-- WHAT TO WORK ON --
[1] Reproduce the Atomic Blonde review, everything from "Roland Moller, who" down to "rest of the film.", substituting "bicycle" for "skateboard".
[2] According to the Atomic Blonde review, which actor plays the chief antagonist, Aleksander Bremovych?

## start EXTRACT PROVIDED

With the talent on show the acting is, of course, top class. McAvoy as the caddish Percival is probably the standout alongside Theron’s Lorraine, though I feel Sofia Boutella as the callow French spy Delphine Lasalle is very good, she is not served by an underwritten character. The story also suffers from – especially in the first hour – pedestrian pacing, the constant back and forth really slowing things down.
Roland Moller, who plays the chief antagonist, Aleksander Bremovych, is basically asked to deliver a clichéd villain’s performance, with his introduction, by – believe me this not much of a spoiler – killing a quivering youth with a skateboard, is so heavily signposted it fails to elicit any real impact. After his show of Alpha maleness, he is barely seen for the rest of the film.
Technically Atomic Blonde is very good. So uninspired by the story unfolding on the screen was I that I was able to appreciate the deliberate silver-whiteness of the colour palette, aiding the eighties feel of the film. Though I liked the sound design in general, I did not love the soundtrack. Having said that, Theron’s Lorraine using George Michael as a sound suppressant in one fight scene was inspired.
Atomic Blonde is not the worse way to spend two hours and I would even say the fight scenes are worth the admission price, but if you were hoping for an engaging story and action flick, Atomic Blonde misses the mark.

## end EXTRACT PROVIDED
## start SUPPLIED INFORMATION

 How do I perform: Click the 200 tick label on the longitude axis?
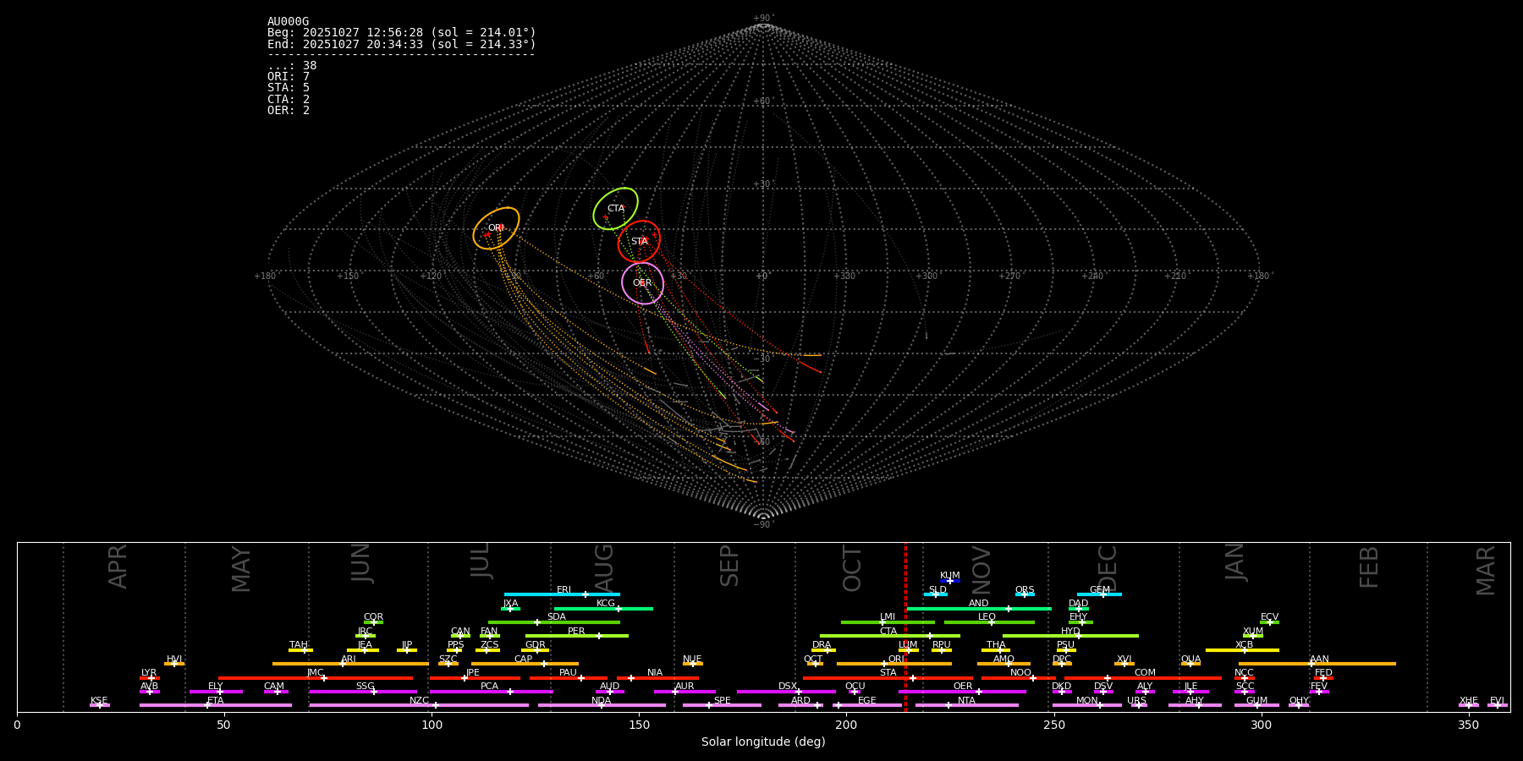tap(846, 725)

## end SUPPLIED INFORMATION

-- WRITTEN RESPONSES --
[1]
Roland Moller, who plays the chief antagonist, Aleksander Bremovych, is basically asked to deliver a clichéd villain’s performance, with his introduction, by – believe me this not much of a spoiler – killing a quivering youth with a bicycle, is so heavily signposted it fails to elicit any real impact. After his show of Alpha maleness, he is barely seen for the rest of the film.

[2] Roland Moller